I have a HP laptop with Windows 10 installed. Whenever I boot into Windows 10, I always need to turn ON Num Lock before entering PIN. This is annoying because I always keep my Num Lock ON (even at the time of previous shut down).

How to keep Num Lock always ON?

8
  • I take it you've tried setting HKEY_CURRENT_USER\ControlPanel\Keyboard\InitialKeyboardIndicators to 2?
    – Chenmunka
    Commented Mar 10, 2016 at 9:30
  • @Chenmunka No, I haven't tried that.

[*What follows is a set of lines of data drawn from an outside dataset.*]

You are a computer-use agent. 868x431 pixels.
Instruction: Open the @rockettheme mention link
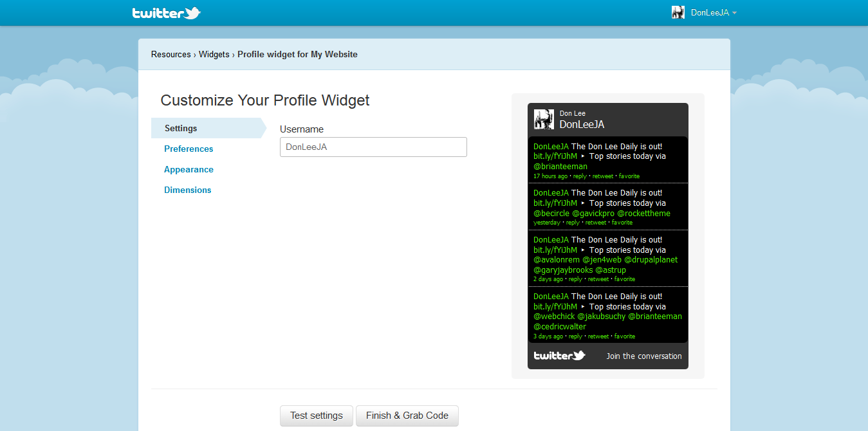pos(643,214)
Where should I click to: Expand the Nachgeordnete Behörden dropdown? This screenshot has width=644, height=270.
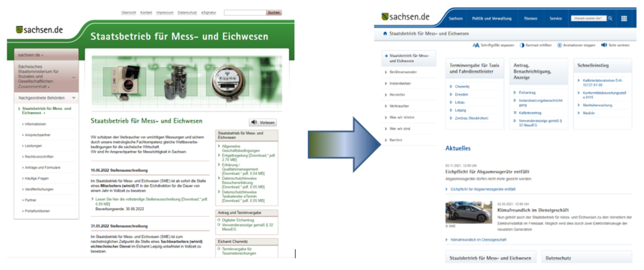tap(73, 98)
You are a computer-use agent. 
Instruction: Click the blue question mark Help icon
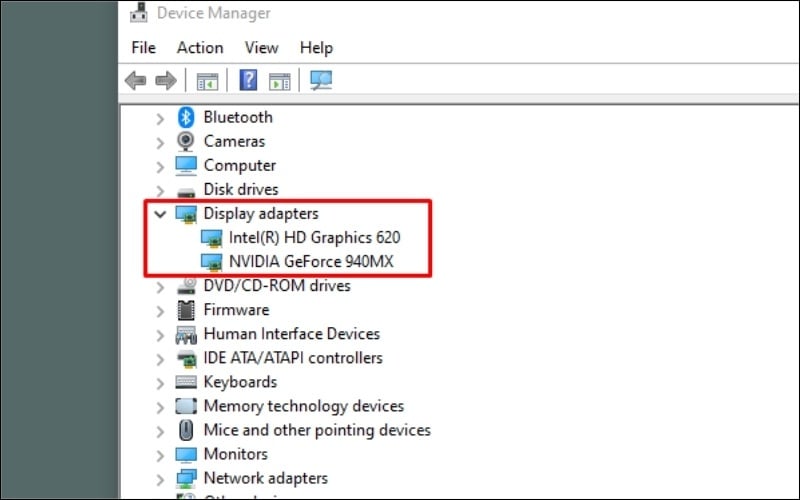pos(248,80)
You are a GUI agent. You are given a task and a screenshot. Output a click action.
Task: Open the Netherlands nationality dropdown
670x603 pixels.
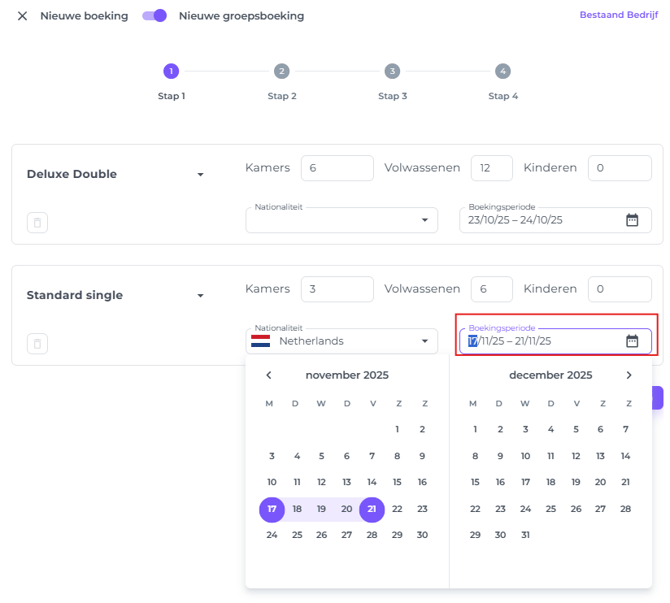tap(341, 341)
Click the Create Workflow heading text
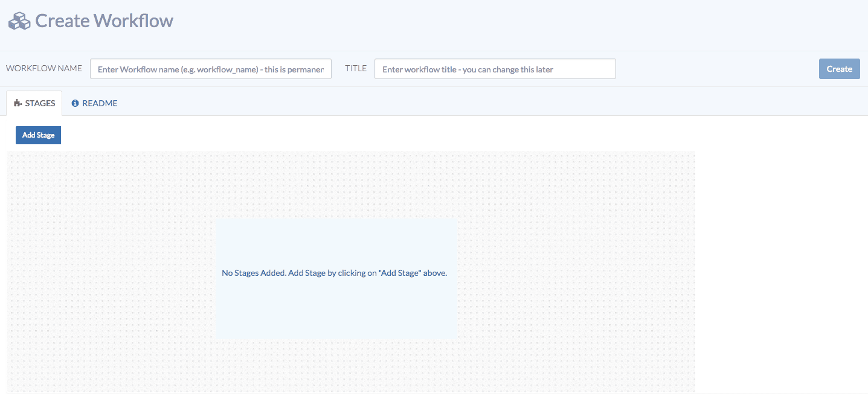Viewport: 868px width, 402px height. click(104, 20)
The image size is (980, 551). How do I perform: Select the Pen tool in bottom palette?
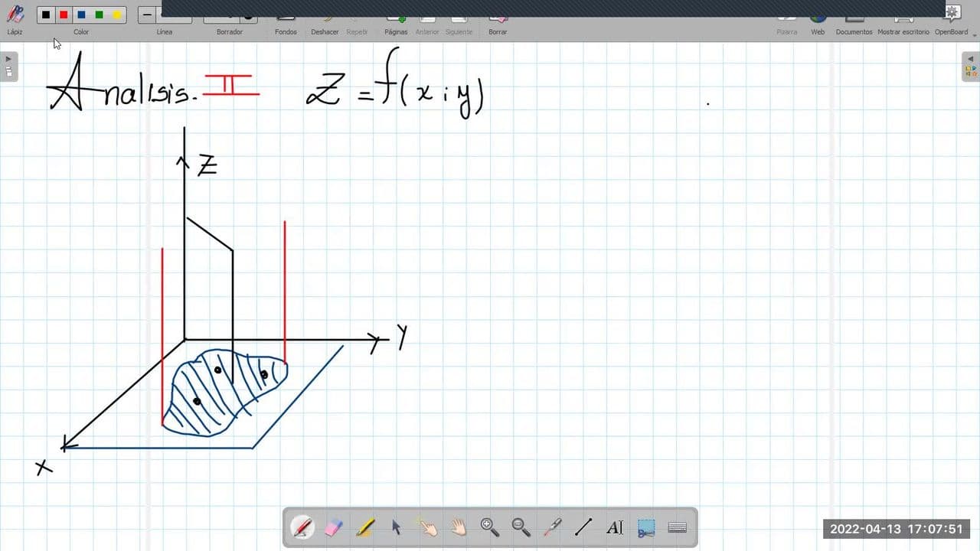coord(302,527)
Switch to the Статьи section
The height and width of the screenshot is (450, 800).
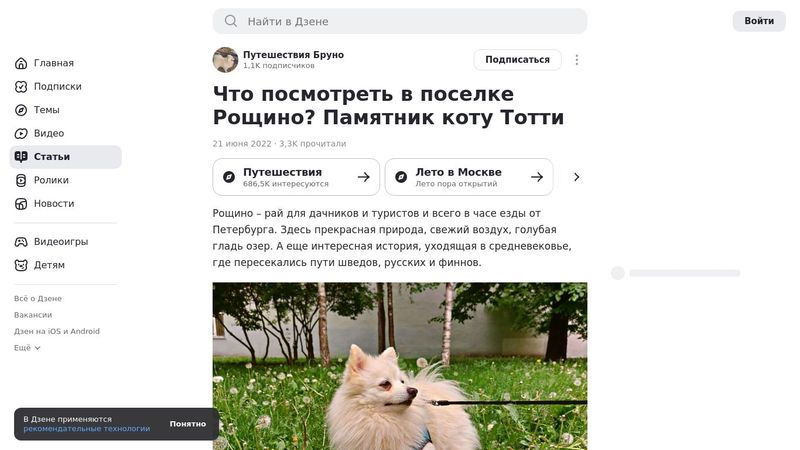(66, 157)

Would that solve the problem?
    – user311413
    Commented Mar 10, 2016 at 9:32
  • It works in earlier versions of Windows but I haven't tried it in Windows 10 - hence comment not answer.
    – Chenmunka
    Commented Mar 10, 2016 at 9:33
  • Set it to 80000002 on Windows 10 (untested)
    – Tony68000
    Commented Mar 10, 2016 at 9:34
  • Is this not set in your BIOS?
    – Burgi
    Commented Mar 10, 2016 at 15:17

6 Answers 6

5

I beleive theese answers are excellent and I use them and they worked, but they only adress half the question (problem), which is to turn NumLock at boot time only.

I need Numlock on at ALL time, even after boot.

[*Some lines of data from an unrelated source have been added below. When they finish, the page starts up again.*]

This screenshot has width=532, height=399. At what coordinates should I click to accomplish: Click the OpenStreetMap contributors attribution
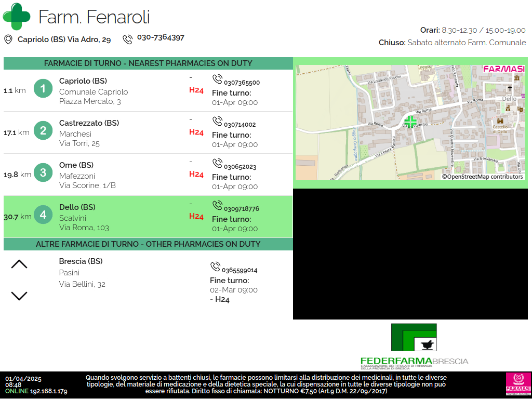(x=482, y=177)
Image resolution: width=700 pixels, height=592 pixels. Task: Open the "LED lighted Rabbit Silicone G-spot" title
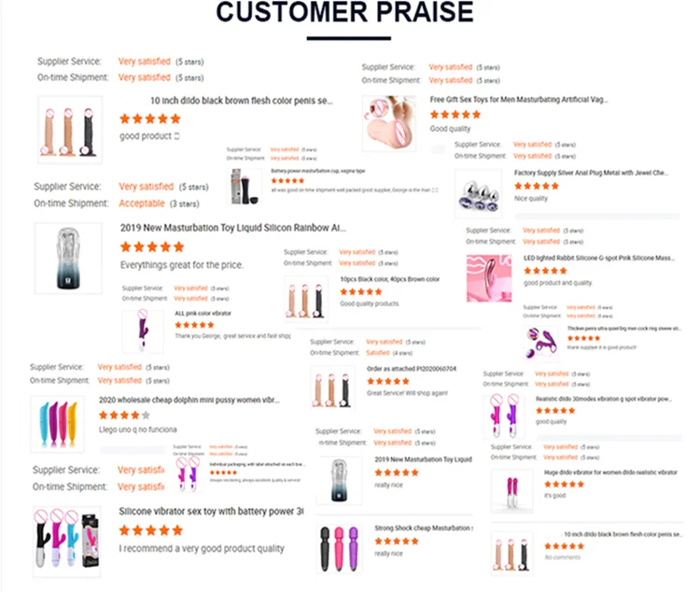598,258
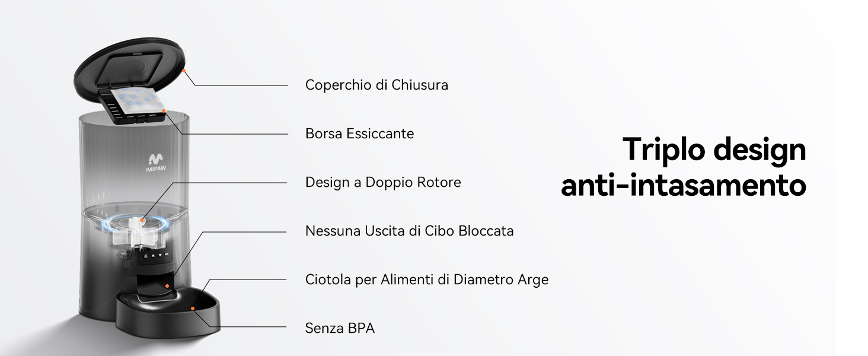Click the "Design a Doppio Rotore" label
This screenshot has height=356, width=868.
383,182
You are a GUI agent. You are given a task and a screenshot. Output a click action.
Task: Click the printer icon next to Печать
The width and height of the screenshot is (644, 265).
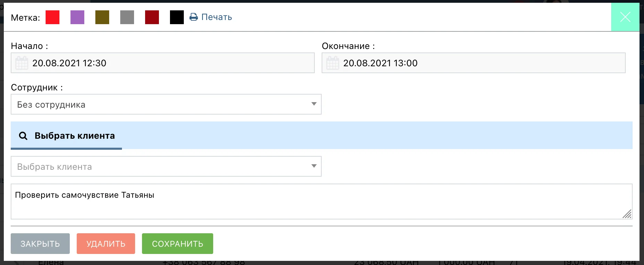pos(193,17)
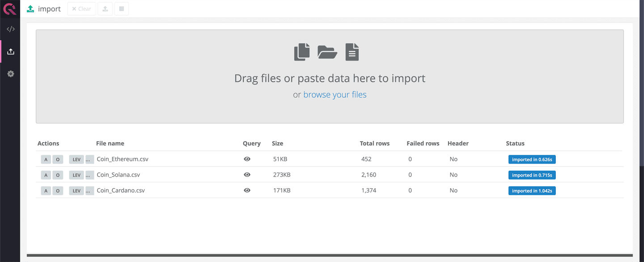Open the LEV option for Coin_Solana.csv
Viewport: 644px width, 262px height.
point(76,175)
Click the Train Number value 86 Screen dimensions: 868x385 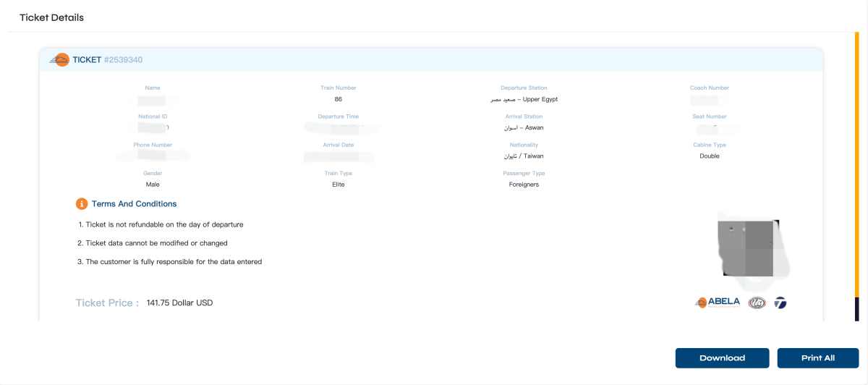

My problem was that while starting an application (and old one that nothing replaces it yet so I'm stuck with it - Nortel BCM to be precise) that application tries to be cute and to turn on NumLock, but in facts toggles it, and only for itself ! So, I was stuck with that application having numlock on, an Numlock off outside that application... drives me crazy since I use a lot the Numpad for numbers.

Solution ? I use Autohotkey and add this line in any startup autoloading script:

SetNumLockState, AlwaysOn

For thoose who don't know Autohotkey, it is a marvelous FREEWARE, which any self-proclaimed "SuperUser" should be aware of and use extensively.

1
  • Thank you very much for your answer! I created a script with two lines "SetNumLockState, AlwaysOn" and "SetCapsLockState, AlwaysOff", and that's it! I also find the caps lock key very annoying. Commented Jul 7, 2021 at 6:49
3

Ok, so the reg edit DOES work. But only when you turn fast boot OFF. You probably have fast boot turned on (which this is the default setting). If you desire to keep Numlock on at boot, you should do the regedit AND turn fast boot off.

this link should have you covered.

I hope I answered your question!

1

Most HP laptops have that setting in the BIOS.

  1. Turn on the computer and repeatedly press the ESC key to enter the Startup Menu
  2. Press F10 for Bios setup.
  3. Press on the System Configuration tab.
  4. Select Device Configuration from the list.
  5. Mark on the check box in front of NumLock ON at boot.
  6. Save & Exit
4
  • On my PC, it turns it off after the windows 10 boot. So i think the BIOS option is for BIOS only, not windows
    – Maarten
    Commented Mar 10, 2016 at 13:07
  • My BIOS doesn't have this option...
    – user311413
    Commented Mar 10, 2016 at 23:30
  • The UEFI/BIOS setting (even if available) doesn't really matter in my experience. Windows 10 (re)store its own NUMLOCK setting. I don't have fast boot enabled though.
    – Tom Yan
    Commented Mar 11, 2016 at 9:30
  • Then try the "Registry Fix": 1.) Press Win + R and type in Regedit 2.) Navigate to registry key HKEY_USERS\.Default\Control Panel\Keyboard 3.) Right-click on the “InitialKeyboardIndicators”, select Modify and change Value data to 2. 4.) Exit Registry. Commented Jun 25, 2019 at 8:26
1

I know this is a weird trick but it does works for me (without the need to edit the registry or turn off the fast boot)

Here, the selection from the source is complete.